When this disc arrived for review I was leafing through
an American Decca 10" set of 78s of Stephen Foster songs arranged
for string quartet and played by the London. Amongst the advertisements
was one for the Heifetz performances included in this Naxos double.
Decca had long been engaged in capturing American music on disc; their
two Jerome Kern album sets were played by the Gordon Quartet and by
the Decca Salon Orchestra conducted by Harry Horlick. Their Gershwin
albums were equally devoted, if somewhat confused discographically.

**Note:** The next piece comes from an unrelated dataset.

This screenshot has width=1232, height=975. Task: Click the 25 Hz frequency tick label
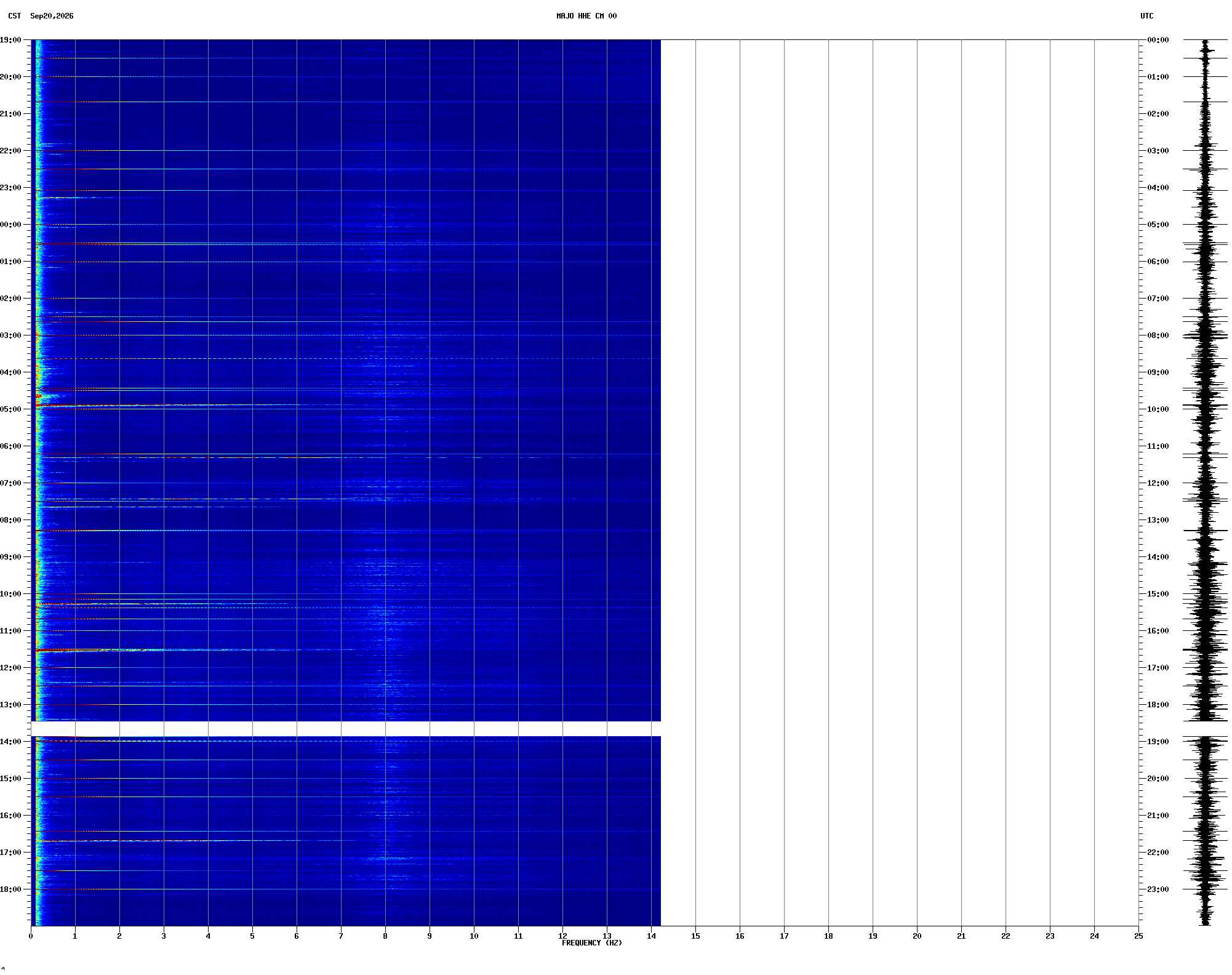(x=1138, y=936)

The earliest recordings here pre-date those Deccas and are the earlier
less well known November 1935 Brunswick coupling by Edward Matthews
and the famous 1935 Victors sung by Lawrence Tibbett and Helen Jepson
with Alexander Smallens conducting (with one small exception where Nathaniel
Shilkret took over). We have then a highlights set from recordings made
during the first decade after the premiere with some spicy extras for
good measure that round out a most enticing collection.

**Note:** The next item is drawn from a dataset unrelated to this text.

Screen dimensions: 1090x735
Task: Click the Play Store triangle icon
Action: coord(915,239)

Anne Brown from the 1940-42 Deccas has great and rather
unusual purity of voice, with a vibrato that’s as well sustained as
it is imaginatively deployed; Summertime takes on a crystalline
innocence as a result and her partners, including the excellent Edward
Matthews, prove every bit as compelling. His A Woman is a Sometime
Thing is a stylish, characterful and richly nuanced affair. Todd
Duncan – much admired by Gershwin – gives inter alia I Got Plenty
O’ Nuttin’ – light, jaunty, insouciant. When Duncan and Brown team
up for Bess, You is My Woman Now he is as idiomatically flexible
– if light toned – as she is concentrated of tone. We hear from William
Woolfolk later on – where he lights up the Crab Man’s Call with
fantastic salvos – and the splendid street cries of Helen Dowdy and
Gladys Goode. We wait a long time for the wonderful Avon Long but the
wait is worth it. He injects a real theatrical frisson into There’s
a Boat Dat’s Leavin’ Soon for New York - such colour in his voice,
such flinty insinuation. The Eva Jessye Choir do themselves proud and
Smallens directs admirably. Long was also to make a big showing in the
Decca Song Hits album of 1942 where he was, less than idiomatically,
teamed with the lumbering band of Leo Reisman, a Paul Whitemanesque
outfit with a side-saddle string section. Doubtless they had many a
fine name amongst them – and their massed "blue" fiddle section
writing is at least a change. That said their first trumpet was not
among the immortals with his corny muted solo in It Ain’t Necessarily
So. Long tries hard to lift the stodgy band with him in There’s
a Boat Dat’s Leavin’ Soon for New York but even he can’t do the
impossible. Still the arrangers of I Got Plenty O’ Nuttin’ got
hard to work with some sinuous colouration for a smart-aleck woodwind
orchestration. By strict contrast Edward Matthews fares better in his
accompanists back in the 1935 Decca sides (two tracks only) - I Got
Plenty O’ Nuttin’ and It Ain’t Necessarily So go really well.
The second disc opens with the Saturday Night at the
Met tones of Helen Jepson, who rolls her "r" with stentorian
hauteur and sings Summertime rather as one would ask the maid
to sweep the kitchen. I think ‘ultra-refined’ covers it. Tibbett rolls
in like Boris Godunov employing every ounce of stagecraft to dramatic
effect - the way he sustains breath in I Got Plenty O’ Nuttin’ is
fantastically impressive and his Buzzard Song takes on an almost
Verdian intensity, a genuine paroxysm of a crisis. The mismatch in voices
is apparent from Bess, You is My Woman Now where Jepson is –
not her fault obviously – simply unidiomatic. Robeson is represented
by two 1938 discs that coincided with the London run in which he famously
starred. He’s marvellous of course – but maybe the orchestra under Clifford
Greenwood is a little lacking (apart from the interesting trumpeter
who shows a good appreciation of the finer nuances of the style). Then
there’s the Heifetz selection, a bewitching confection – luscious, gorgeous,
sultry, cocksure, where does one start…His double-stopping in Summertime
is worth the price of admission alone; this is a quarter of an hour
no fiddle fancier should be without. To finish we have the Robert Russell
Bennett arranged Symphonic Picture recorded for Decca in Los Angeles
in 1944. This is Pops territory and a work commissioned by Fritz Reiner.
It is here presented in the slightly cut version – shorn of seven minutes
– in which it first appeared on record to fit 4 x 12" sides.
This is a joyful and - more to the point - historically
important set that collates the Deccas and Brunswicks with great vivacity
and skill. It also gives indications as to performance practices and
priorities in the early days of Porgy and Bess and enshrines
performances of vigour, sensitivity and rich character.